W dniu 24 czerwca 2008 r. około godziny 14.15 zasłabła moja 85-letnia matka. Narzekała bardzo na ból głowy i ból w klatce piersiowej. Moja sąsiadka wykręciła numer pogotowia ratunkowego w Szczytnie około 14.20. Pani odbierająca telefon (...) odmówiła zdecydowanie wysłania karetki. Matka na szczęście ten atak choroby przeżyła.
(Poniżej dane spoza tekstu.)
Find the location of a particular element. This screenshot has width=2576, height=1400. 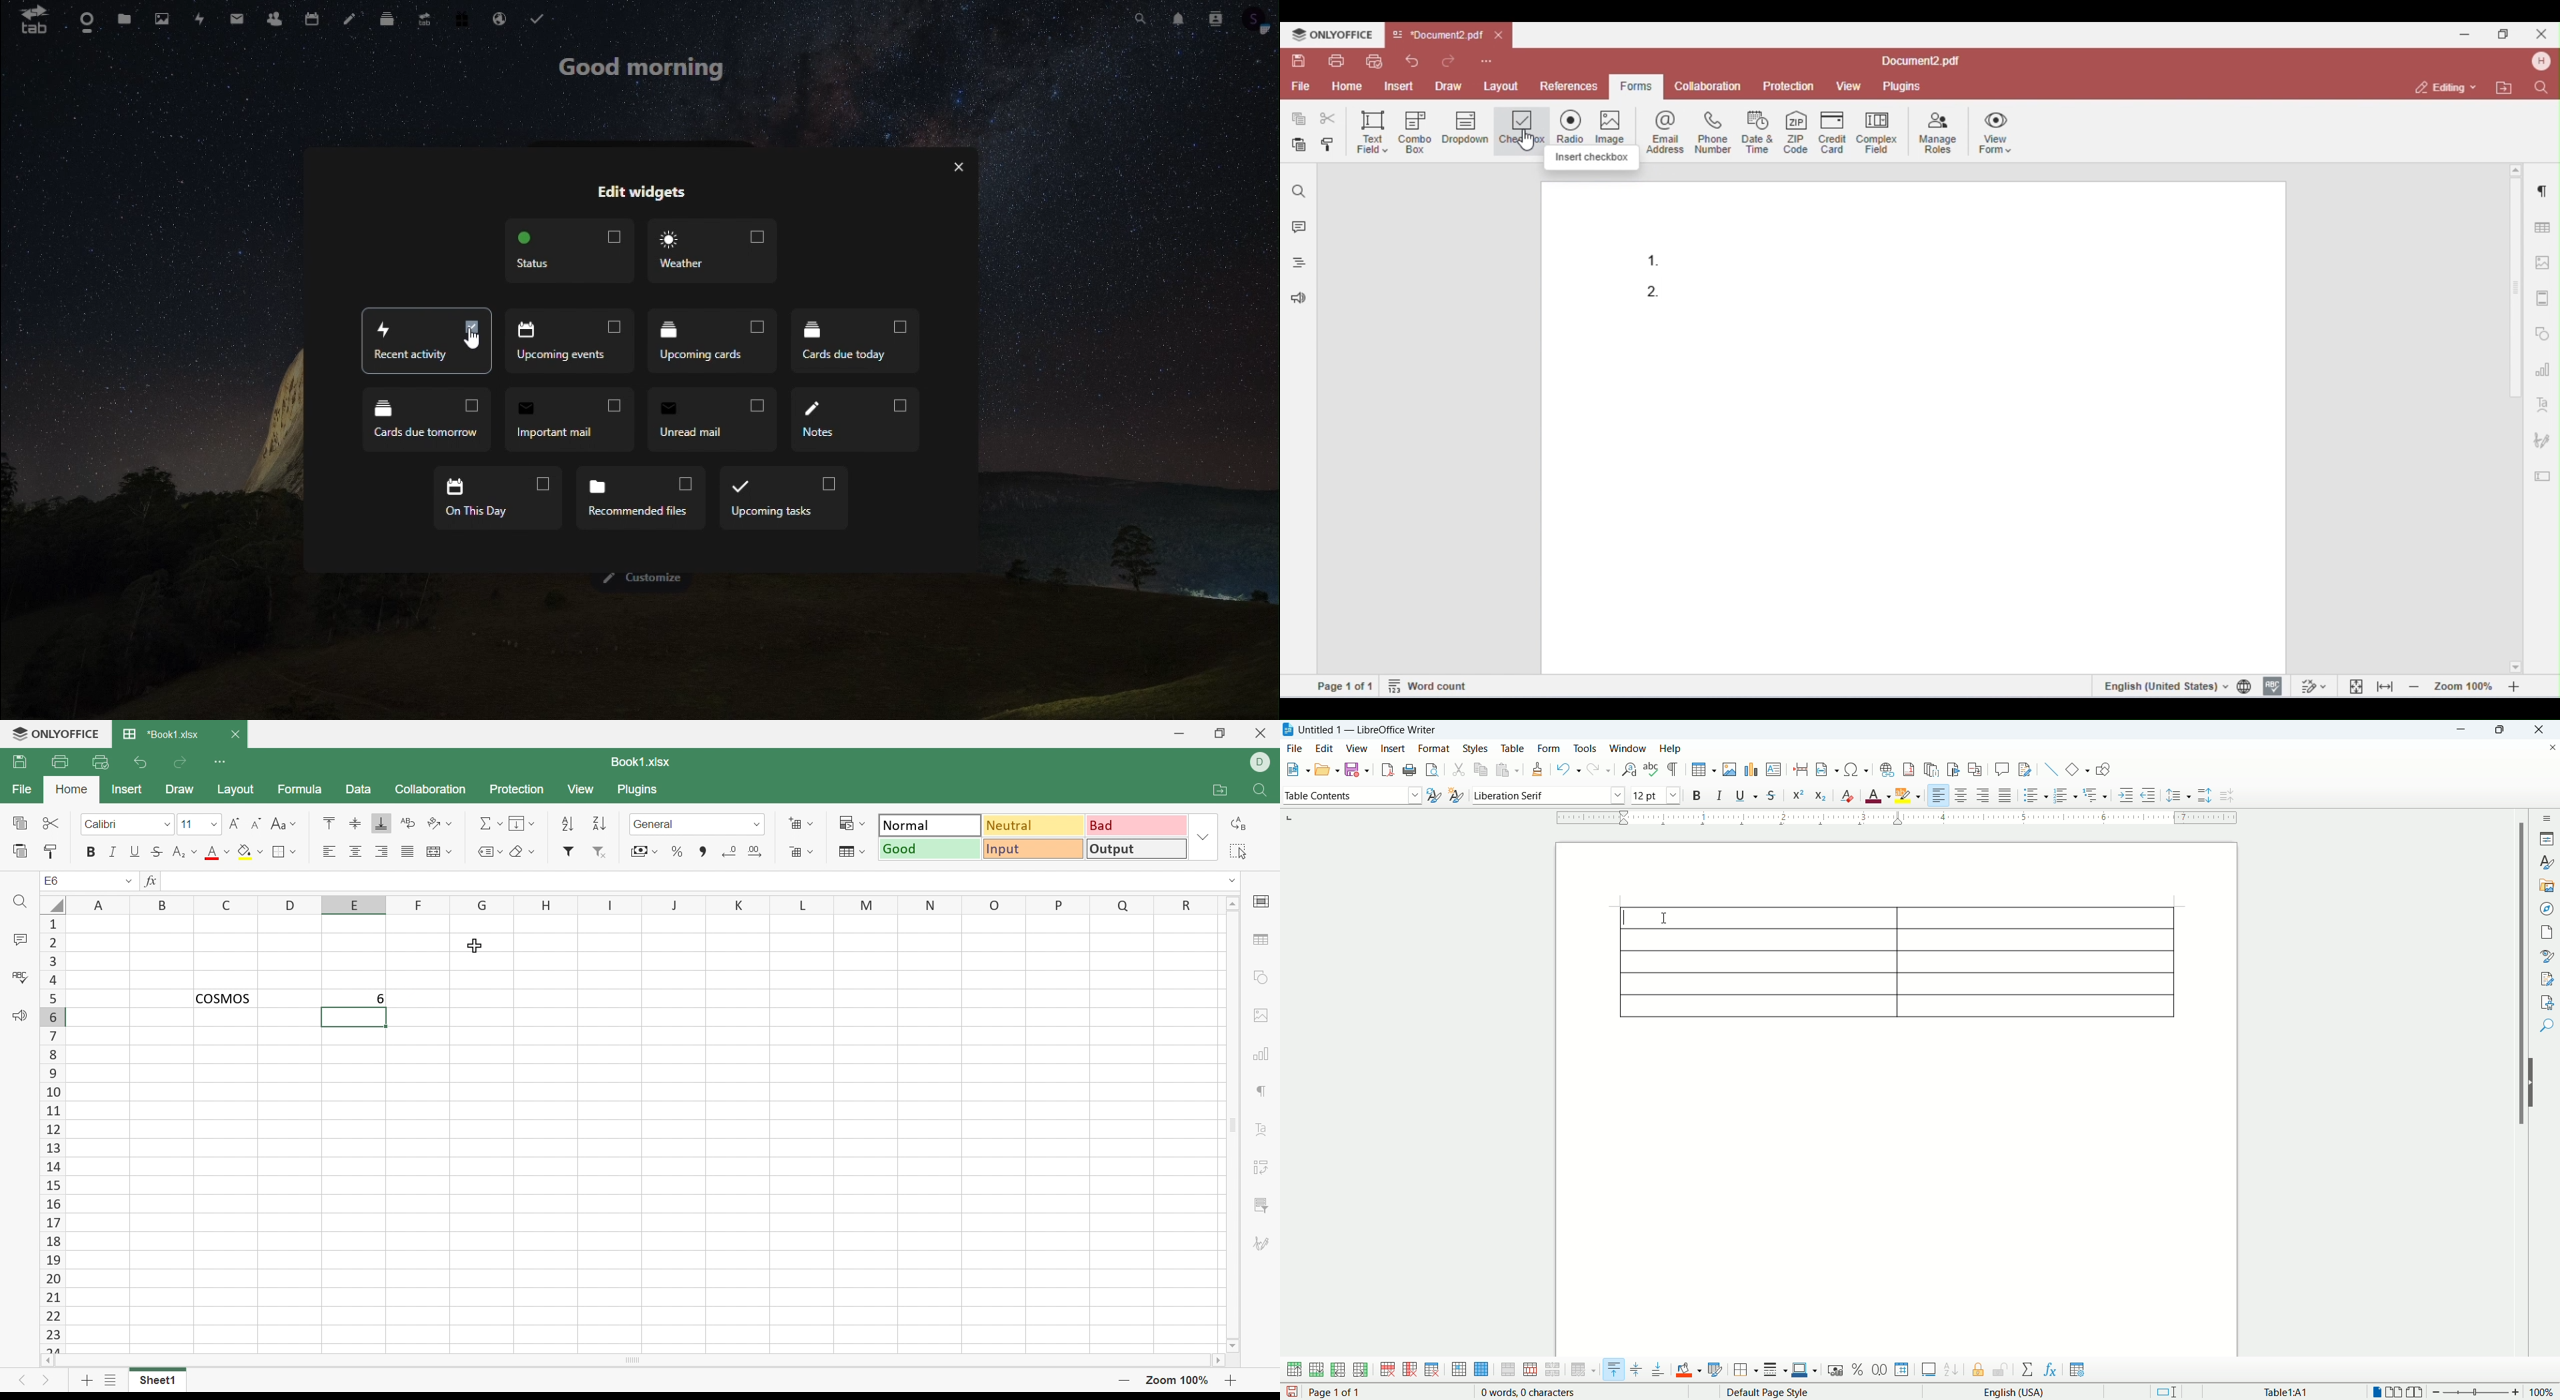

minimize is located at coordinates (2465, 730).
Mnie natomiast niepokoi to, czy osoby w wieku mojej matki nie mają prawa do fachowej pomocy w chwilach zasłabnięcia i godnego traktowania?

Maria Ptaszyńska,

Rekownica

O ustosunkowanie się do powyższego listu poprosiliśmy p.o. dyrektora Szpitala Powiatowego w Szczytnie Marka Michniewicza. Oto jego odpowiedź:

(...) Problem, z jakim codziennie borykają się nasi dyspozytorzy to brak elementarnej wiedzy społeczeństwa na temat obowiązków lekarza podstawowej opieki zdrowotnej i obowiązków pogotowia w nowym systemie ratownictwa.

Od 1 stycznia 2008 r. podstawowy zespół ratowniczy składa się z wykwalifikowanych ratowników medycznych, którzy przygotowani są do szybkich akcji ratowniczych, zabezpieczenia pacjenta i przewiezienia go do najbliższego szpitala. Tymczasem lekarz rodzinny ma obowiązek zajmowania się swoimi pacjentami w sytuacji zachorowania i pogorszenia stanu zdrowia. Opieka taka jest zagwarantowana każdemu ubezpieczonemu pacjentowi przez 24 godziny i opłacana przez NFZ lekarzowi poz.
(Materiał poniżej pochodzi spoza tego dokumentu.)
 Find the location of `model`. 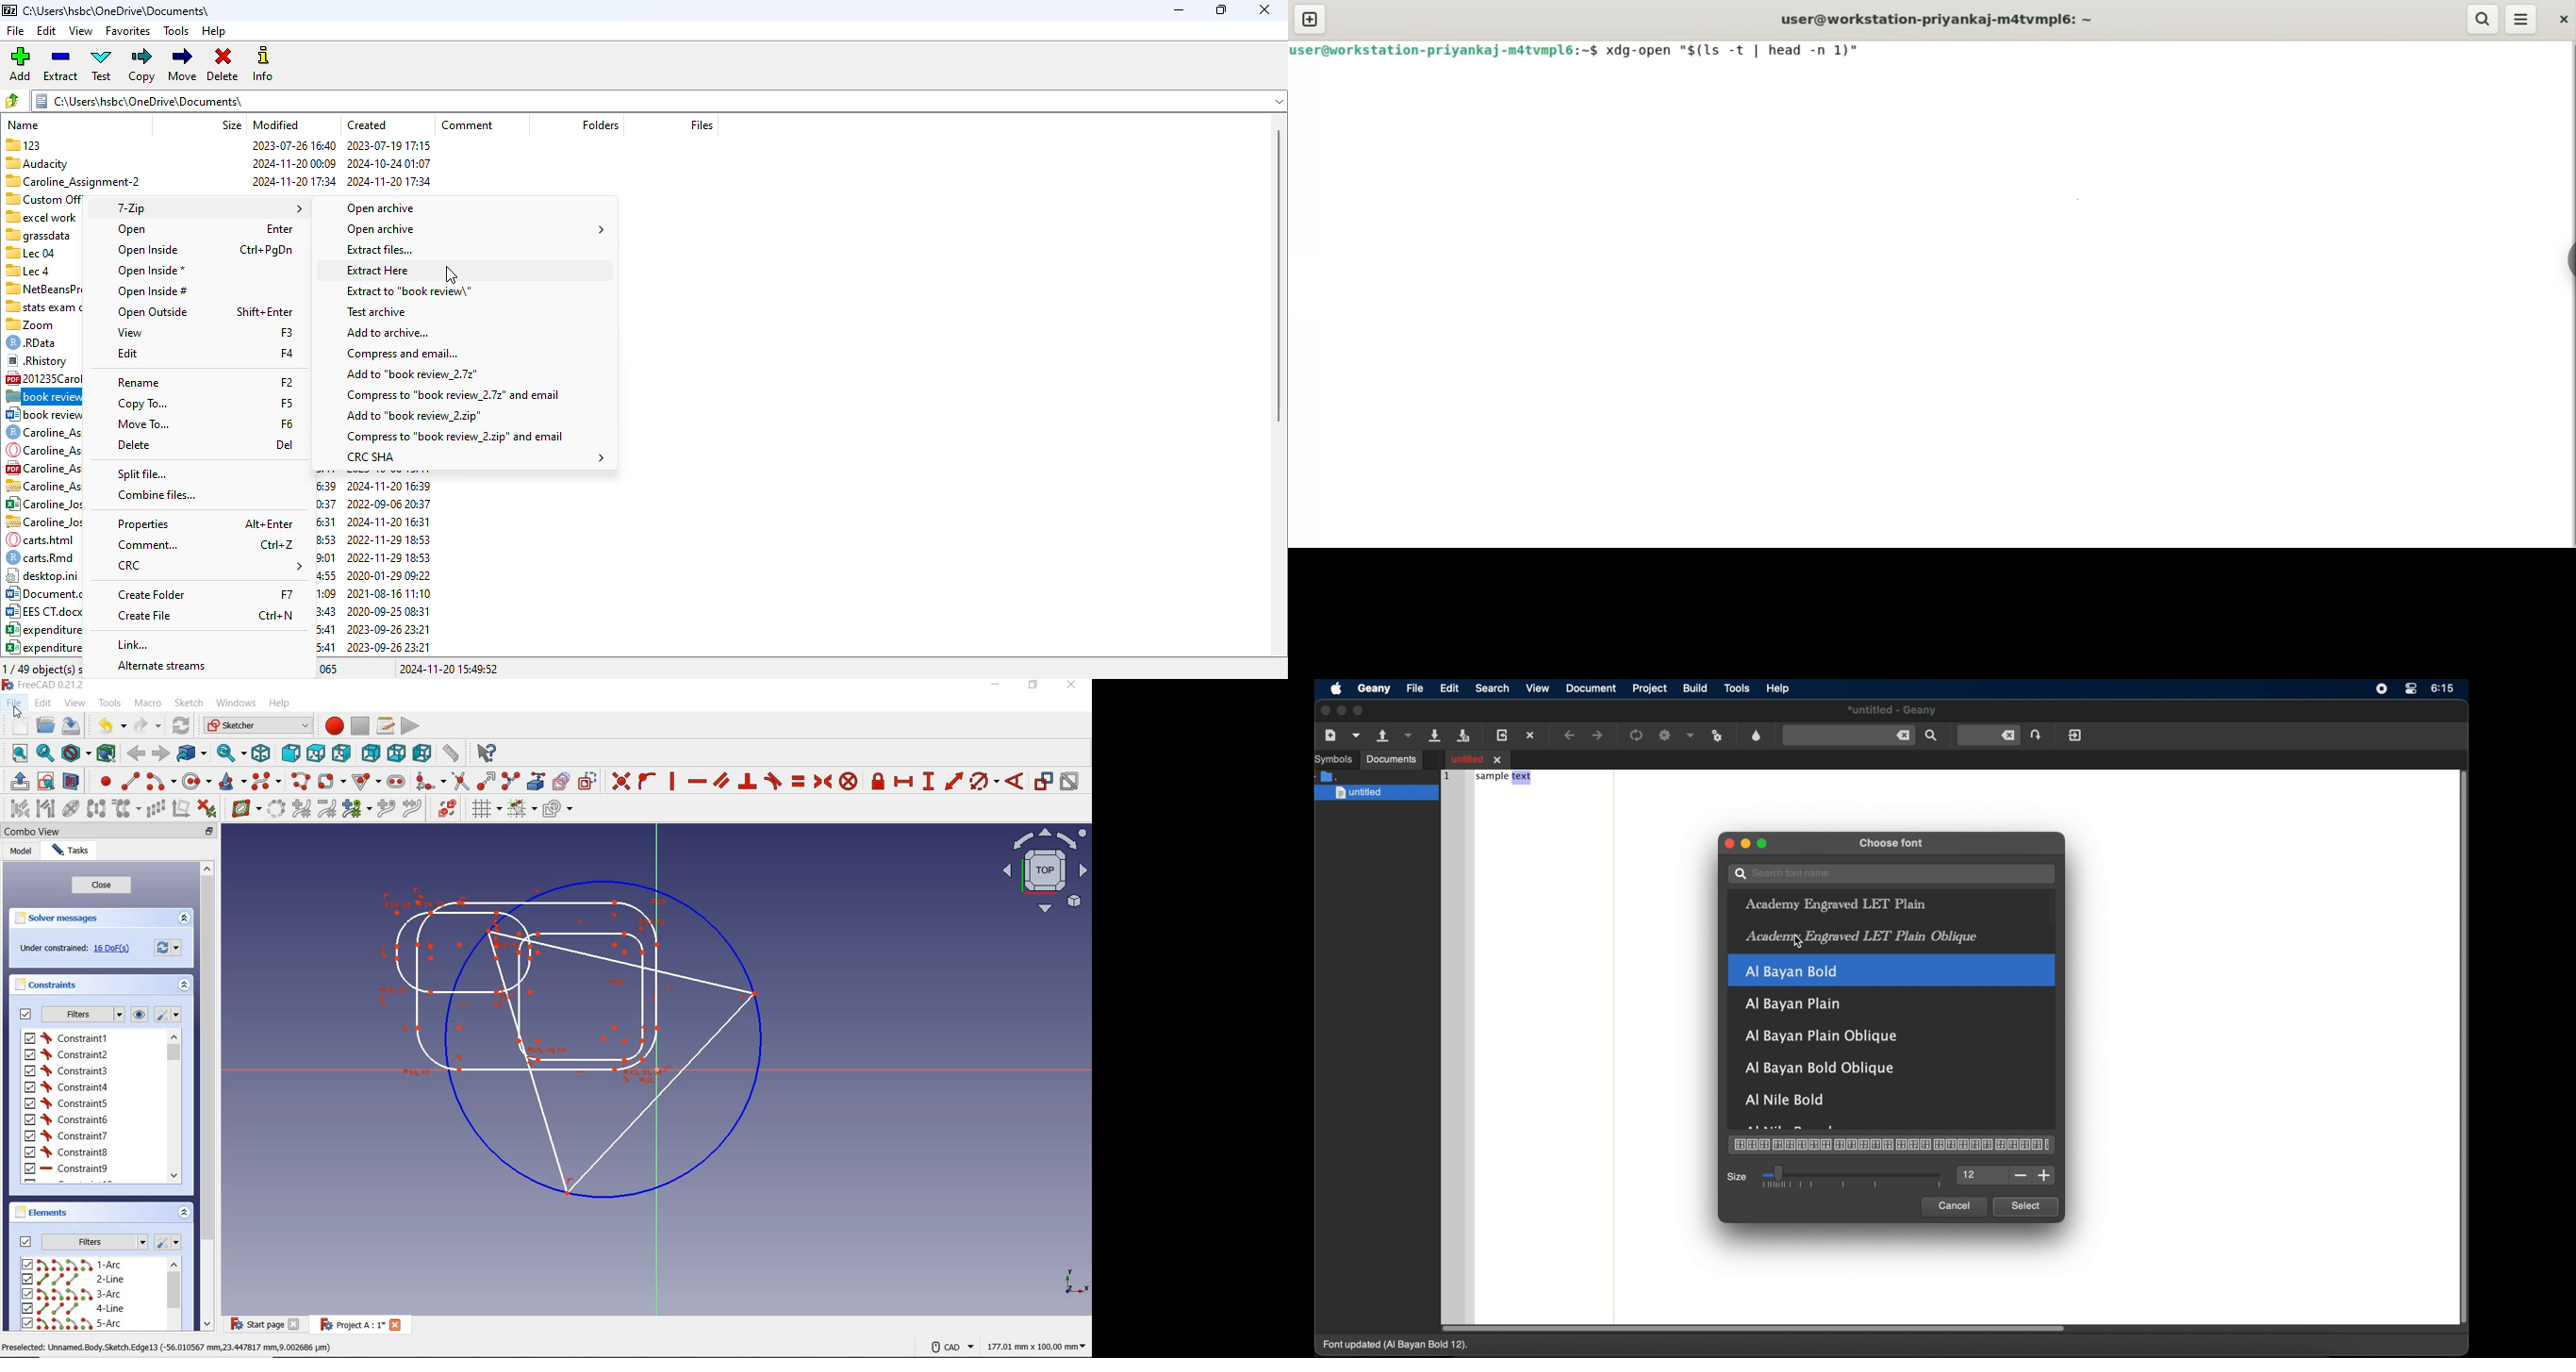

model is located at coordinates (22, 853).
Nie może być takiej sytuacji jak ta wynikająca z nagrania, że wzywająca pogotowie mówi, że Pani doktor nie przyjedzie, bo pracuje do 15.00. Wiedza na temat praw pacjenta do podstawowej opieki lekarskiej powinna być przekazywana przez lekarzy rodzinnych, ale sami wiemy, jak to wygląda. Codziennie trafiają do szpitala osoby, którymi powinien zająć się lekarz rodzinny.

Może więc za pośrednictwem „Kurka” można stworzyć cykl artykułów, które w przystępny sposób przybliżą społeczeństwu zasady panujące w obecnym systemie ochrony zdrowia.